▸ Collected data:
========

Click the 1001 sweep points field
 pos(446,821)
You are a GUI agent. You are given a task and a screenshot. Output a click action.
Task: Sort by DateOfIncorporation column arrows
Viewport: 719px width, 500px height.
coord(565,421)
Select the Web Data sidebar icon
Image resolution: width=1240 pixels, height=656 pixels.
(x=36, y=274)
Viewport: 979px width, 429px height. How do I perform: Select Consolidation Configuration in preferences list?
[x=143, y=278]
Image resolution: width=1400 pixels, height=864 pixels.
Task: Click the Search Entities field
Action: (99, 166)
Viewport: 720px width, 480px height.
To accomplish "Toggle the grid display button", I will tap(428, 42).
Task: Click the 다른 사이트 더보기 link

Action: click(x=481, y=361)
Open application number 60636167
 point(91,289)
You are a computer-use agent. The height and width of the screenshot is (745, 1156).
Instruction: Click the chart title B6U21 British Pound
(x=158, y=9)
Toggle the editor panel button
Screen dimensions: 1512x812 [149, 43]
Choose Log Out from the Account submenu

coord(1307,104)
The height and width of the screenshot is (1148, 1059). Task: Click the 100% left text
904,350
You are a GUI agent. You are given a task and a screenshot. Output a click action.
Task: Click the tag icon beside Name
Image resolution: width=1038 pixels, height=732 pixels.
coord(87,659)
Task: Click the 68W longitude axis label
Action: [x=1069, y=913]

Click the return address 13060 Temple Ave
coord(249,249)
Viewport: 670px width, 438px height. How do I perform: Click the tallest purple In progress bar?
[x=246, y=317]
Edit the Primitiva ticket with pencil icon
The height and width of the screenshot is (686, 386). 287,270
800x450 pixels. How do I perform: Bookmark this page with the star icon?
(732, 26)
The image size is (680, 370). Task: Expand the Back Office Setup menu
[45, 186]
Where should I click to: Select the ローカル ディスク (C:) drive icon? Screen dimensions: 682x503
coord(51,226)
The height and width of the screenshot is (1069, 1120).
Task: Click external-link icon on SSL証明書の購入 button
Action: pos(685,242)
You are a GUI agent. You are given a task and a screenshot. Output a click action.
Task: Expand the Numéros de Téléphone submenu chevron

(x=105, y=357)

========

Write out the lines of the entries, word for word, from the first through the one containing "Viewport: 720px width, 480px height.", and stop at that line.

Click the 1001 sweep points field
 pos(446,821)
You are a GUI agent. You are given a task and a screenshot. Output a click action.
Task: Sort by DateOfIncorporation column arrows
Viewport: 719px width, 500px height.
coord(565,421)
Select the Web Data sidebar icon
Image resolution: width=1240 pixels, height=656 pixels.
(x=36, y=274)
Viewport: 979px width, 429px height. How do I perform: Select Consolidation Configuration in preferences list?
[x=143, y=278]
Image resolution: width=1400 pixels, height=864 pixels.
Task: Click the Search Entities field
Action: (99, 166)
Viewport: 720px width, 480px height.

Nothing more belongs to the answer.